Use of the model Importantly, even when the use of some ML model is justified or even obligatory, there must be room for reasoned disagreement with the model. Concrete guidelines for the legal consequences of the use of the model are basically lacking in the literature. However, we may draw on scholarship regarding evidence-based medicine to tackle this problem. This strand of medicine uses statistical methods (for example randomized controlled trials) to develop appropriate treatment methods and displace routines based on tradition and intuition where these are not upheld by empirical evidence (Timmermans and Mauck
2005; Rosoff
2001). The use of ML models pursues a similar aim. While it does, at this stage, typically not include randomized controlled trials (Topol
2019), it is also based on empirical data and seeks to improve on intuitive treatment methods.

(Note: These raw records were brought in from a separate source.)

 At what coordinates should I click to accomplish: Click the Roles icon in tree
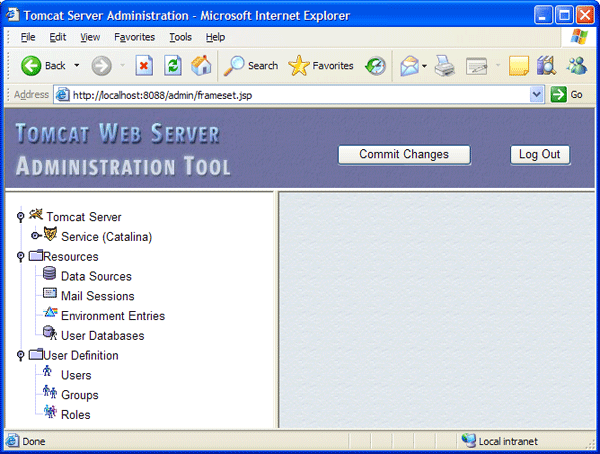point(50,413)
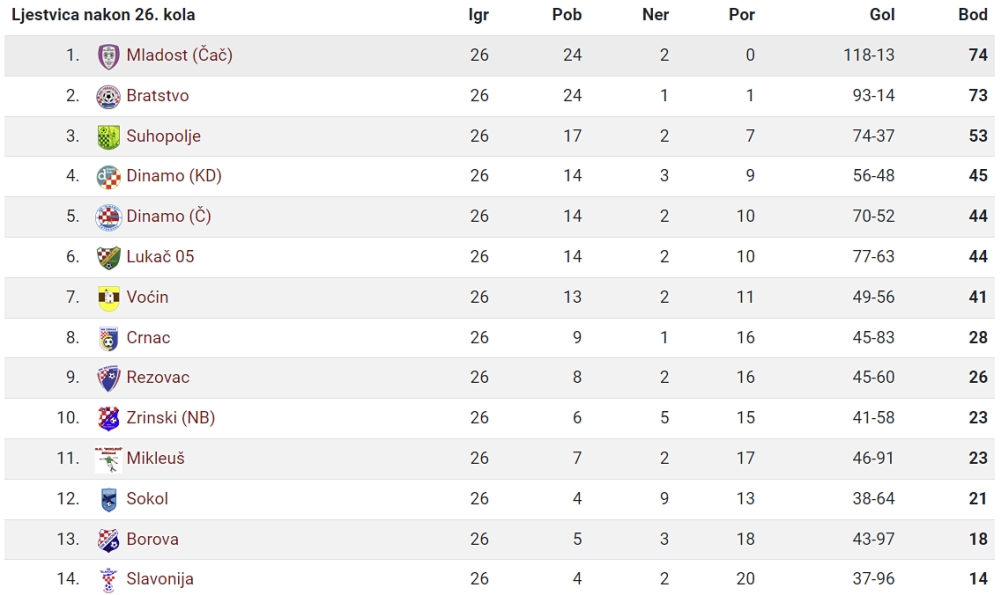
Task: Click the Sokol club crest icon
Action: (109, 499)
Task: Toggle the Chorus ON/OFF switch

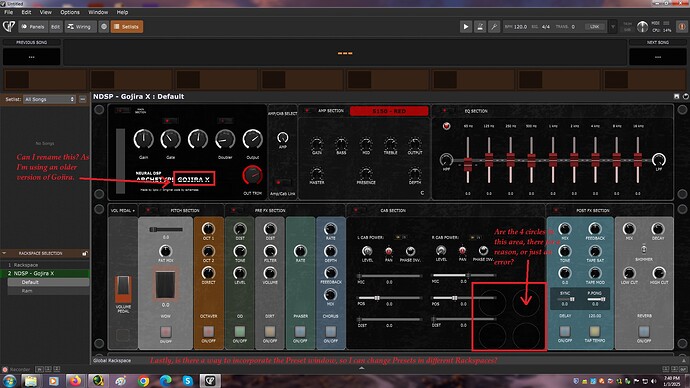Action: point(330,331)
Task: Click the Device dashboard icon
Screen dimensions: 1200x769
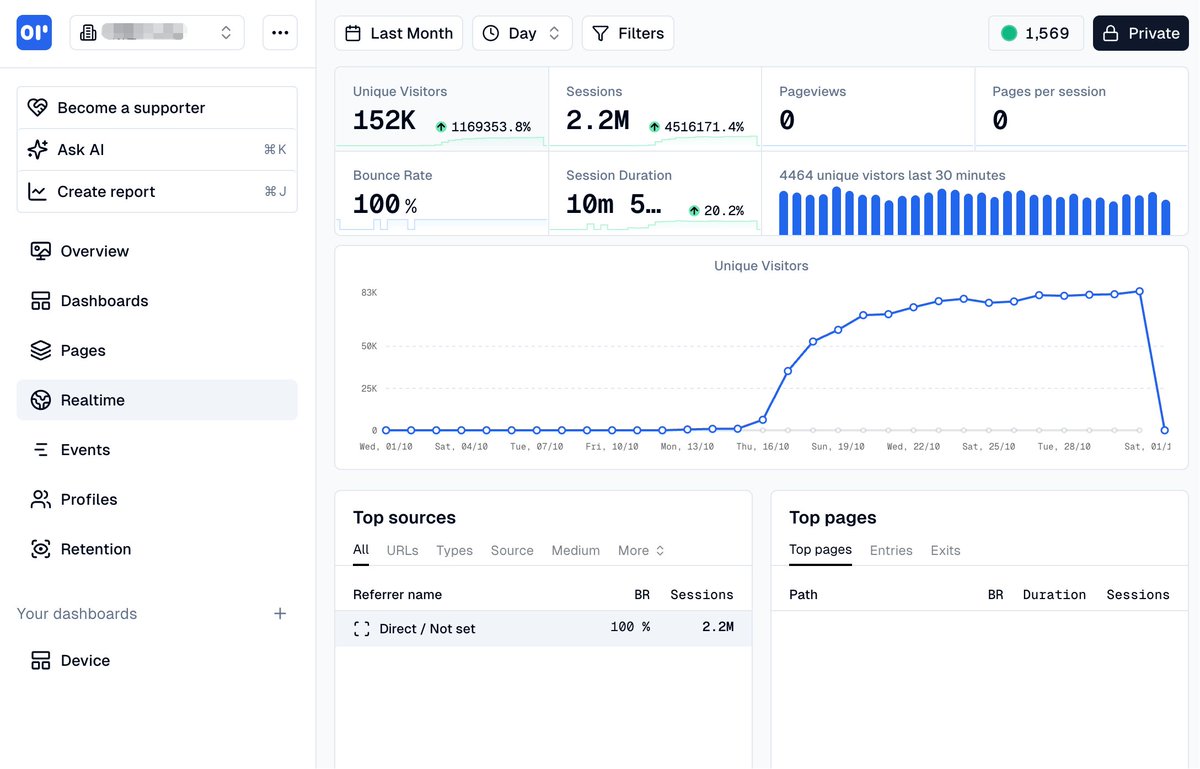Action: click(40, 660)
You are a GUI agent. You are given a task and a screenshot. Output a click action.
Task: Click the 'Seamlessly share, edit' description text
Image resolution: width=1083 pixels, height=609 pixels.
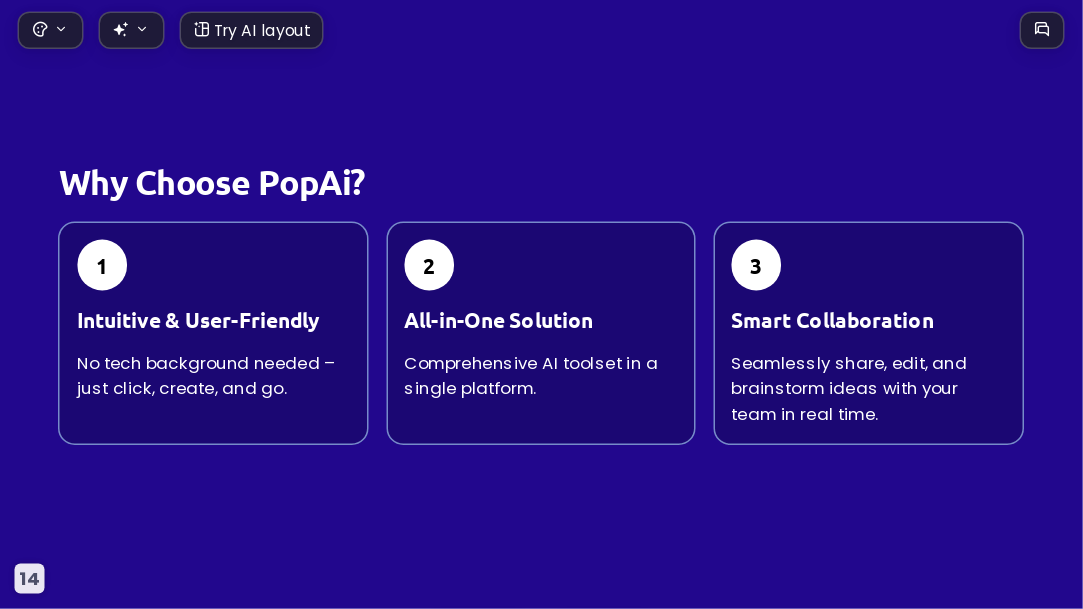(x=849, y=389)
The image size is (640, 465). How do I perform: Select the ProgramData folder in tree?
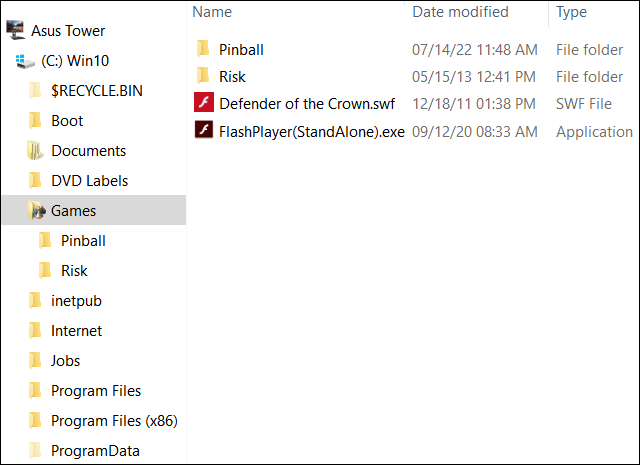(x=95, y=451)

Of course, even models superior to human judgment on average will generate some false negative and false positive recommendations. Hence, the use of the model should always only be part of a more comprehensive assessment, which includes and draws on medical experience (Froomkin
2018). Doctors, or other professional agents, must not be reduced to mere executors of ML judgments. If there is sufficient, professionally grounded reason to believe the model is wrong in a particular case, its decision must be overridden. In this case, such a departure from the model must not trigger liability—irrespective of whether the model was in fact wrong or right in retrospect. This is because negligence law does not sanction damaging outcomes, as strict liability does, but attaches liability only to actions failing the standard of care. Hence, even if the doctor’s more comprehensive assessment is eventually wrong and the model prediction was right, the doctor is shielded from medical malpractice claims as long as his reasons for departing from the model were based on grounds justified on the basis of professional knowledge and behavior. Conversely,
not departing a wrong model prediction would breach the standard of care if, and only if, the reasons for departure were sufficiently obvious to a professional (Droste
2018). An example may be an outlier case, which, most likely, did not form part of the training data of the ML model, cf. Rudin (
2019). However, as long as such convincing reasons for model correction cannot be advanced, the model’s advice may be heeded without incurring liability, even if it was wrong in retrospect (Thomas
2017). This is a key inside of the scholarship on evidence-based medicine (Wagner
2018). The reason for this rule is that, if the model indeed is provably superior to human professional judgment, following the model will on average produce less harm than a departure from the model (Wagner
2018). Potentially, a patient could, in these cases, direct a product liability claim against the provider of the ML model (Droste
2018).
Particularly in ML contexts, human oversight, and the possibility to disagree with the model based on medical reasons, seems of utmost importance: ML often makes mistakes humans would not make (and vice versa). Hence, the possibility of reasoned departure from even a supra-human model creates a machine-human-team, which likely works better than either machine or human alone (Thomas
2017; Froomkin
2018). Importantly, the obligation to override the model in case of professional reasons ensures that blindly following the model, and withholding individual judgment, is not a liability-minimizing strategy for doctors.